A new Zika vaccine based on a simian adenoviral vector is being developed in Oxford to determine if it is immunogenic and can be taken to clinical trials. This development is part of a global rapid response programme.
Zika vaccine programme
On the 1st of February 2016, the World Health Organization (WHO) declared the Zika virus an international public health emergency due to its link to congenital malformations and neurological complications.
The major concern by WHO has been the association with microcephaly, a condition that causes babies to be born with abnormally small heads, an indication that the brain has failed to develop properly. The move has triggered funding into research, vector control and efforts to prevent pregnant women becoming infected . The group lead by Prof. Arturo Reyes-Sandoval has initiated a programme to develop a Zika vaccine, with Dr. Cesar Lopez-Camacho, a postdoctoral scientist at the Jenner Institute.
This Zika vaccine uses a non-replicating simian adenoviral vector expressing the structural antigens of the Zika virus, with the aim of inducing strong humoral and cellular immune responses with no requirement for an adjuvant. Vaccines using this type of simian adenoviral platform were initiated by Prof. Hildegund Ertl at the Wistar Institute in Philadelphia, where Reyes-Sandoval was part of this pioneering group back in 2002 when the use of these sub-unit type vaccines was first reported . From then on, simian adenoviral vectors have been used to tackle multiple pathogens, such as rabies , HIV , P. falciparum and P. vivax malaria [4, 5], influenza , Rift Valley fever  and Ebola , amongst others.
Simian adenoviral vectors are preferred over human adenoviruses because they do not circulate in our population and immunity against the vaccine platform (anti-vector immunity) is weak. Thus, the vaccine retains its capacity to induce robust immune responses. In addition, these platforms are considered to be safe because they do not replicate inside the human body after injection, since genes required for replication are replaced by the Zika virus structural proteins.
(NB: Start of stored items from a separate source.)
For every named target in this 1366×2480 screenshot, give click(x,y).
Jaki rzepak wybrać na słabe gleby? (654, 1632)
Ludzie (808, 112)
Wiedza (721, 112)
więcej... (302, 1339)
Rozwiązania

Complexity is reduced even more because the adenoviral vectors do not require adjuvants to stimulate strong immune responses. Viral vectors provide ‘danger’ signals recognised by the body’s immune system to prime both arms of the adaptive immune responses: antibodies and cytotoxic T cells. This creates an advantage over other vaccines made using proteins or virus-like particles (VLPs), which require adjuvants that in many circumstances are difficult to obtain.
Simian adenoviruses have great plasticity allowing use for many diseases. Genetic sequences of interest can be cloned into the virus and are expressed once a person receives the vaccine. The innate and adaptive (antibodies and cytotoxic T cells) arms of the immune system react against the virus and the Zika antigens to create immunological memory that can protect against infection when an individual is subsequently exposed to the Zika virus itself.
Arturo Reyes-Sandoval’s team is expected to have a Zika vaccine ready for pre-clinical tests by April 2016 and if funds are available, the vaccine will be tested in clinical trials by 2017.